Member of the Council of States
- In office 5 December 2011 – 2023

Personal details
- Born: 26 December 1960 (age 65) Schaffhausen
- Party: Independent (sits with SVP)
- Education: MBA from Fordham University
- Occupation: CEO of Trybol
- Profession: entrepreneur and politician
- Known for: Initiative "against the rip-off"

= Thomas Minder =

Swiss politician and businessman

Thomas Minder (born 26 December 1960 in Schaffhausen, Switzerland) is a Swiss entrepreneur and politician. Minder was elected to the Swiss Council of States for the canton of Schaffhausen in 2011. He is an independent but sits with the Swiss People's Party.

He is known in Switzerland for having filed an initiative entitled "against rip-off salaries", created on 31 October 2006 and submitted on 26 February 2008, which proposed that the remuneration of executives in public Swiss companies be more tightly controlled by the shareholders. The initiative, one of the world's most restrictive on corporate governance, was accepted by 67.9% of the population and all the cantons on 3 March 2013.

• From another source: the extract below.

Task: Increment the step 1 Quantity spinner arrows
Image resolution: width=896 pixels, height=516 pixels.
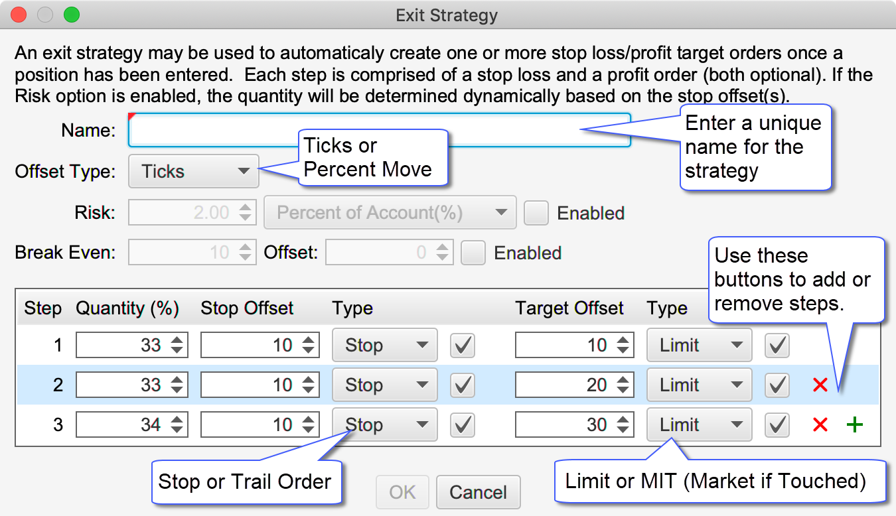Action: tap(177, 341)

He is the initiator of a Federal law to better protect the concept of "Swissness".

==Biography==
Minder grew up in Neuhausen, attended secondary school at Rosenberg, college at the Ecole Supérieure de Commerce de Neuchâtel and Fordham University, where he obtained an MBA.

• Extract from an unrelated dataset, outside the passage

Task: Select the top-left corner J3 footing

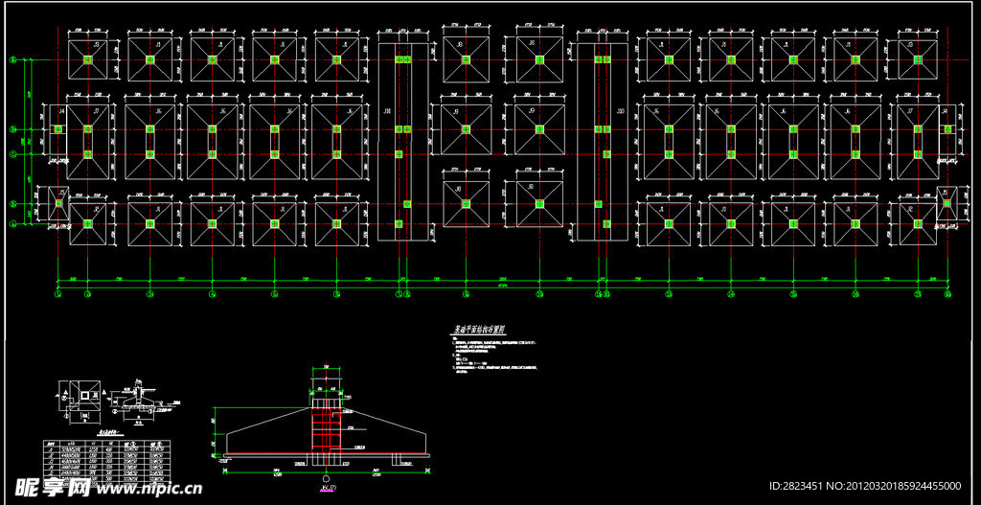Action: [88, 59]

He is a first lieutenant commanding a company of fusiliers in the Swiss army. After working in Paris and Zurich, he joined the cosmetics company Trybol in 1995 and has been CEO since 2006.

Minder is single, an ornithologist and member of the World Wildlife Fund, Schaffhouse Bird and Nature Protection Association, Pro Natura, the Association for Transport and Environment and Greenpeace.